Whether you prefer Starbucks, Barney’s or Joffrey’s, have your morning cup of java guilt-free. The latest research has indicated that there are positive health benefits regarding coffee consumption and the prevention of numerous health concerns, including but not limited to chronic degenerative diseases, which are unfortunately on the rise in the United States. Coffee’s Antioxidant Powers – The Latest Buzz . A recent study focusing on the relationship between coffee consumption and diabetes in women has further substantiated the existing belief that antioxidants may aid in the improvement of health. “Drinking lots of coffee cut women’s risk of developing diabetes in an 11-year study, researchers report. But it was the antioxidants, not caffeine, in the brew that probably did the trick. … In fact, diabetes risk was reduced most in participants who preferred decaffeinated coffee, the researchers said.” (HealthDay by Medline Plus) The research was conducted and led by Mark A. Pereira, an associate professor of epidemiology and community health at the University of Minnesota, Minneapolis.
This study showed that a 22% decrease in risk of type 2 diabetes with those women who drank more than 6 cups of coffee daily and a 33% decrease in risk of those who drank more than 6 cups a day of decaffeinated coffee. Although this study focused on women, other studies demonstrate an even bigger reduction in the risk for men who consume the antioxidant rich beverage. Chlorogenic acid is another component of coffee that may assist in preventing diabetes. According to Harvard researcher Rob van Dam, chlorogenic acid may slow the absorption of sugars within cells of the body.

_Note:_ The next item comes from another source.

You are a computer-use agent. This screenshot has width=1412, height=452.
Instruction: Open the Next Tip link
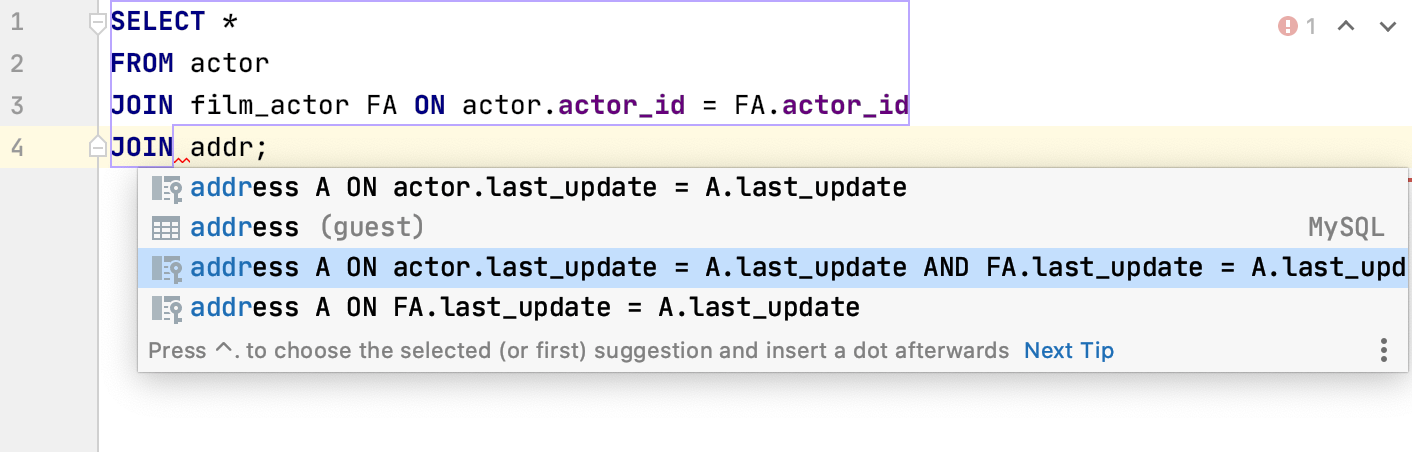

Coffee consumption is one of the many so-called “bad habits” that Americans have an insatiable appetite for. According to Forbes.com, “In the U.S. alone—which is the world’s largest coffee consumer—the National Coffee Association of U.S.A. (NCA) estimates that retail sales alone are $19.2 billion.” While caffeine addiction has received a lot of negative attention from the press, coffee consumption is not without its benefits.
Coffee is also known to increase stamina when working out, increase focus, and reduce the occurrence of suicide, Parkinson’s disease, Alzheimer’s, Colon Cancer, heart disease, and more. While the benefits of coffee are apparent, this does not mean that excessive amounts of coffee within our diet is healthy. It does mean that we should take note that drinking coffee can be a healthy addition to any diet and that one of its many positive attributes are its levels of antioxidants.
Like anything in life, moderation is a key element to success. Too much caffeine can be detrimental to our health. Consider drinking small amounts of the caffeinated variety, and substitute the rest with the decaffeinated variety later in the day. Do not add excessive amounts of cream and sugar (maybe try honey as a substitute). Stick to eating fresh fruits and vegetables everyday, and take an antioxidant supplement.